— What is expected —
Start to finish, reproduce the records below with nothing missing.

— Exercise material —
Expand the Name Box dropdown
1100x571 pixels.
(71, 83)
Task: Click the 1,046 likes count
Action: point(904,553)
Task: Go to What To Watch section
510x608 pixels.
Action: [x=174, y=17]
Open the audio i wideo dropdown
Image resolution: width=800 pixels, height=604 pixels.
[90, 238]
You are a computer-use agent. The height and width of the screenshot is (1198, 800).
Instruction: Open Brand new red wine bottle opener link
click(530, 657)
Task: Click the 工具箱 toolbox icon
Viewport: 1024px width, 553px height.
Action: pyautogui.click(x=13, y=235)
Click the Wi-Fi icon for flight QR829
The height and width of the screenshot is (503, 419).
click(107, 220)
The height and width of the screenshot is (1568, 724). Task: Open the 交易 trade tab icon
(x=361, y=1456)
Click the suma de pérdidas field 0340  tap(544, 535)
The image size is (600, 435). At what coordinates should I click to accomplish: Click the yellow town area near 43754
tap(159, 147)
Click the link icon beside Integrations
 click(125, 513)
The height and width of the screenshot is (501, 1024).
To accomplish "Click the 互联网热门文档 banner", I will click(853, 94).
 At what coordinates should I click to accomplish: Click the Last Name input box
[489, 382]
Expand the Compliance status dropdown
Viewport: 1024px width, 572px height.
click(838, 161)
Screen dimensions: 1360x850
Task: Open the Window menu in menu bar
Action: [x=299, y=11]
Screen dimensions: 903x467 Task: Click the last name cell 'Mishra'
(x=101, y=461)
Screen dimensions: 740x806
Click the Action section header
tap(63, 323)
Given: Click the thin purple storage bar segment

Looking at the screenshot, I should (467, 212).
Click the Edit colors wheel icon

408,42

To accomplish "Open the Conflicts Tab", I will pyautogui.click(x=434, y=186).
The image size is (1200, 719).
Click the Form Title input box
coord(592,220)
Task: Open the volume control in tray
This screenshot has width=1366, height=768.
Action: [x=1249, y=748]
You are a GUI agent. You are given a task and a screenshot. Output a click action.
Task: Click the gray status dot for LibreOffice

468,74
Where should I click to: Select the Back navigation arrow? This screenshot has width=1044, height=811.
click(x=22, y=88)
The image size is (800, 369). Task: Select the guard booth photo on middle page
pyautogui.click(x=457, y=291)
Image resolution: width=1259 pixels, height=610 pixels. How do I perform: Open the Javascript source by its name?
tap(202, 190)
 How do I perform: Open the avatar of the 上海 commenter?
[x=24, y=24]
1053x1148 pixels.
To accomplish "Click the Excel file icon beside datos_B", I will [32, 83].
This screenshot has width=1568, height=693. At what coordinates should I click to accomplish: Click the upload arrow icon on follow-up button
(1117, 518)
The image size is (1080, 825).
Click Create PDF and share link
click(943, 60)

— Reply —
Expand the Name Box dropdown
1100x571 pixels.
(71, 83)
Task: Click the 1,046 likes count
Action: point(904,553)
Task: Go to What To Watch section
510x608 pixels.
Action: [x=174, y=17]
Open the audio i wideo dropdown
Image resolution: width=800 pixels, height=604 pixels.
[90, 238]
You are a computer-use agent. The height and width of the screenshot is (1198, 800).
Instruction: Open Brand new red wine bottle opener link
click(530, 657)
Task: Click the 工具箱 toolbox icon
Viewport: 1024px width, 553px height.
Action: pyautogui.click(x=13, y=235)
Click the Wi-Fi icon for flight QR829
The height and width of the screenshot is (503, 419).
click(107, 220)
The height and width of the screenshot is (1568, 724). Task: Open the 交易 trade tab icon
(x=361, y=1456)
Click the suma de pérdidas field 0340  tap(544, 535)
The image size is (600, 435). At what coordinates should I click to accomplish: Click the yellow town area near 43754
tap(159, 147)
Click the link icon beside Integrations
 click(125, 513)
The height and width of the screenshot is (501, 1024).
To accomplish "Click the 互联网热门文档 banner", I will click(853, 94).
 At what coordinates should I click to accomplish: Click the Last Name input box
[489, 382]
Expand the Compliance status dropdown
Viewport: 1024px width, 572px height.
click(838, 161)
Screen dimensions: 1360x850
Task: Open the Window menu in menu bar
Action: [x=299, y=11]
Screen dimensions: 903x467 Task: Click the last name cell 'Mishra'
(x=101, y=461)
Screen dimensions: 740x806
Click the Action section header
tap(63, 323)
Given: Click the thin purple storage bar segment

Looking at the screenshot, I should (467, 212).
Click the Edit colors wheel icon

408,42

To accomplish "Open the Conflicts Tab", I will pyautogui.click(x=434, y=186).
The image size is (1200, 719).
Click the Form Title input box
coord(592,220)
Task: Open the volume control in tray
This screenshot has width=1366, height=768.
Action: [x=1249, y=748]
You are a GUI agent. You are given a task and a screenshot. Output a click action.
Task: Click the gray status dot for LibreOffice

468,74
Where should I click to: Select the Back navigation arrow? This screenshot has width=1044, height=811.
click(x=22, y=88)
The image size is (800, 369). Task: Select the guard booth photo on middle page
pyautogui.click(x=457, y=291)
Image resolution: width=1259 pixels, height=610 pixels. How do I perform: Open the Javascript source by its name?
tap(202, 190)
 How do I perform: Open the avatar of the 上海 commenter?
[x=24, y=24]
1053x1148 pixels.
To accomplish "Click the Excel file icon beside datos_B", I will [32, 83].
This screenshot has width=1568, height=693. At what coordinates should I click to accomplish: Click the upload arrow icon on follow-up button
(1117, 518)
The image size is (1080, 825).
Click Create PDF and share link
click(943, 60)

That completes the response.